*** Dataset records ***

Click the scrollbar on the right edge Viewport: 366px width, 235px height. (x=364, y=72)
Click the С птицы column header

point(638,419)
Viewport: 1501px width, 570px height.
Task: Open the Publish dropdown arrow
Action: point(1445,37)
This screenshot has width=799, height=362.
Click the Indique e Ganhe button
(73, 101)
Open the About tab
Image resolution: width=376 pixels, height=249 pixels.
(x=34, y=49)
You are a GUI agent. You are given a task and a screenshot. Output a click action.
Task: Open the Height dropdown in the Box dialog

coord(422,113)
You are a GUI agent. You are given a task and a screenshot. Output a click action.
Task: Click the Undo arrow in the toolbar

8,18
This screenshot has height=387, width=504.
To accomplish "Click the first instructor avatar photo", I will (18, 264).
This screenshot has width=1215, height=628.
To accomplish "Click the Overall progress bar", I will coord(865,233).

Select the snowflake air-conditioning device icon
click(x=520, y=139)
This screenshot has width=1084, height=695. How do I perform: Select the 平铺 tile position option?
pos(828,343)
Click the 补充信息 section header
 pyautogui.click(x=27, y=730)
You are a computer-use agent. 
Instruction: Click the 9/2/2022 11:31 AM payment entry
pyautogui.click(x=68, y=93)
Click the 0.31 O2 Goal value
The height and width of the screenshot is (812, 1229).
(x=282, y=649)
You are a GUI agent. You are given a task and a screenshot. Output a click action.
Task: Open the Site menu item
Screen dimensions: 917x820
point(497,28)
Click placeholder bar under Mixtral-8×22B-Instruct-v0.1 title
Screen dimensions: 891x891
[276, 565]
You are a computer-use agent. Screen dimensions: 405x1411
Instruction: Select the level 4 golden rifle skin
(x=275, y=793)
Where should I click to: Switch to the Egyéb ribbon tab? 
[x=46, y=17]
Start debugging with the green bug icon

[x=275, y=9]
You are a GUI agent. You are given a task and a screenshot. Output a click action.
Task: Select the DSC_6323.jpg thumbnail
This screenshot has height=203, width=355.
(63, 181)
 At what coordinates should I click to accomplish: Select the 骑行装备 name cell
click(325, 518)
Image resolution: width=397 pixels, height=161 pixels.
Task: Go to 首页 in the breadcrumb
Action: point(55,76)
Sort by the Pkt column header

*** End of Dataset records ***

- **Exercise aim**: From the listing above, repeat exactly the lines starting at the line that includes "Task: Open the Height" and ending at the line that includes "This screenshot has height=387, width=504.", with nothing outside that span.

- **Response area**:
Task: Open the Height dropdown in the Box dialog

coord(422,113)
You are a GUI agent. You are given a task and a screenshot. Output a click action.
Task: Click the Undo arrow in the toolbar

8,18
This screenshot has height=387, width=504.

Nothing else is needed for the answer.